APRIL 9, 2016
AT FIRST GLANCE, Alice Thomas Ellis might not seem an exemplar of Gothic writing. Her work is witty, scintillating, at times even comic. Her dialogue fairly glitters. She has been compared to Virginia Woolf, Evelyn Waugh, and Muriel Spark. As a rule, her writing defies easy categorization. Her work is an alchemical blend of disparate elements — humor and darkness, exquisite prose and empty banter, the spiritual and the commonplace. She writes about the trials and tribulations of the English middle class. She writes about ordinary people thrown out of their usual rhythms and routines by visitors, by holidays, by illness, by love. She writes with poetry and biting insight.
But what interests me most are her monsters.
I first found Ellis in Unexplained Laughter, perhaps her best-known work. Published in 1985, this remarkable book follows Lydia, a London sophisticate, as she journeys to a village in Wales for a holiday. (The mixing of city folk and small-town locals is a fixation of Ellis’s.) Lydia is recovering from heartbreak. She imposes her narcissistic brand of friendship on her reluctant neighbors. She flirts with a priest. (Catholicism is also a running theme in Ellis’s work.) Lydia penetrates the secrets of the village, particularly those of a mentally disabled girl from a nearby cottage and the creepy doctor who tends her.

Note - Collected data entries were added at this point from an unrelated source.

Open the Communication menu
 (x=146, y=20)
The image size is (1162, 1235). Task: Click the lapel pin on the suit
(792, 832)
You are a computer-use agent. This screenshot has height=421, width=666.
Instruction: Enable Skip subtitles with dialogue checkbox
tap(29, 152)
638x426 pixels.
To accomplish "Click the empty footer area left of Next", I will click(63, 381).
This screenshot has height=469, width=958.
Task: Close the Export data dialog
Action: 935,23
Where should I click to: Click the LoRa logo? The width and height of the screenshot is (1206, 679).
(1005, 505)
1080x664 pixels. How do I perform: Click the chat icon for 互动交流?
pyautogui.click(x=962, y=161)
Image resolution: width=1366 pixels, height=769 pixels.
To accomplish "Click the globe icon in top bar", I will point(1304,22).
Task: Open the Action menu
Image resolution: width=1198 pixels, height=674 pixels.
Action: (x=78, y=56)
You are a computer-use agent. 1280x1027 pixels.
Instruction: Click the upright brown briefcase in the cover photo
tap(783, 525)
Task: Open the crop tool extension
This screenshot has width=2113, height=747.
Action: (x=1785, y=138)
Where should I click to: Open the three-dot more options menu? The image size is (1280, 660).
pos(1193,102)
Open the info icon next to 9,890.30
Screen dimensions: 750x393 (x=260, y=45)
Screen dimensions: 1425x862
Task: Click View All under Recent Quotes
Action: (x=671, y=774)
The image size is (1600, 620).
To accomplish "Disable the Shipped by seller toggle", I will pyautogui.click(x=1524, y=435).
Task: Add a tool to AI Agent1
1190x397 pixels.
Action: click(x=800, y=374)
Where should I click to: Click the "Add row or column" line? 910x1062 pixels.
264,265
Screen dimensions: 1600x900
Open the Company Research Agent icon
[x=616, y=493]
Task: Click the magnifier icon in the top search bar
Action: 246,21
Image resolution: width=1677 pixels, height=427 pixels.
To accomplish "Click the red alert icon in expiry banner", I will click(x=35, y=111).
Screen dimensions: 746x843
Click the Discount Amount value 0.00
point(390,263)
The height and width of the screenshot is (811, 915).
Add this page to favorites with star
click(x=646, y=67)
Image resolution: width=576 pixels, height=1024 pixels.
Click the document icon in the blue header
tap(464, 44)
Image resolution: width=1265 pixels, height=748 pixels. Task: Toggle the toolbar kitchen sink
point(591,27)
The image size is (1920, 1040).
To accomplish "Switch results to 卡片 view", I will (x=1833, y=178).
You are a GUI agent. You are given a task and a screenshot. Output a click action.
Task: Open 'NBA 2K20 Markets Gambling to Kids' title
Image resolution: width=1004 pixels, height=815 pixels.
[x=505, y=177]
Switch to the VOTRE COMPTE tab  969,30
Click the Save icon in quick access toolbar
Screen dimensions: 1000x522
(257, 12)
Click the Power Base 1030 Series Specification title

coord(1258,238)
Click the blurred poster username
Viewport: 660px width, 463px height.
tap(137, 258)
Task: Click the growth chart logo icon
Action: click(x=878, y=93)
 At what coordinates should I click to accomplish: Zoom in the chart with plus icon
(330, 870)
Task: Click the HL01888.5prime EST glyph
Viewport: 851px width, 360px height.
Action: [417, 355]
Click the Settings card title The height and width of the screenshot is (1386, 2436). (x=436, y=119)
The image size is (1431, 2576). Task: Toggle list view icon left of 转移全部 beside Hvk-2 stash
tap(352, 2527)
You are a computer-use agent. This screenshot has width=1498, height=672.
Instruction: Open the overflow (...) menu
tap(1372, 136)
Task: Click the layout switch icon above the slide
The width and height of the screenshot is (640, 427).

Lydia also encounters unexplained laughter. The titular phenomenon comes only at night. It ripples through the dark forest, uncanny and disembodied. Hearing the laughter while alone in her cabin,
[Lydia] was not exactly terrified, but she was sitting very, very still so that if there was the slightest noise she could be quite certain that it was not she who had caused it. Lydia wished any sounds that the night had to offer to be separate and extrinsic from herself. Otherwise she would grow confused as to the limits and confines of reality, the nature of objectivity and the state of her own balance.
Other characters in the book experience the laughter, which means that the phenomenon is not a facet of Lydia’s mental state — but little else is resolved. Is the laughter evil? Is it meaningful? What causes it? Is there a pattern to its appearance? Ellis chooses not to clarify its nature. The laughter simply is. Even after Lydia leaves the village — after all the narrative threads of her visit are tied in a neat bow — there remains one final question mark. Ellis understands that the most unsettling monsters are the ones that keep themselves unknowable and unknown.
When I first read Unexplained Laughter, what struck me most forcibly was Ellis’s unprecedented attitude toward the supernatural. The laughter is not essential to the plot. The tale of what happens to Lydia on her vacation would not be substantially altered if the laughter were not present at all. Ellis does not focus her story on the astonishing existence of the paranormal. Instead, she weaves this element into the fabric of her tale, making the laughter a fundamental part of life in this place, as common and unremarked as sunlight. I have rarely seen magic treated this way in fiction: as something that is both essential and incidental.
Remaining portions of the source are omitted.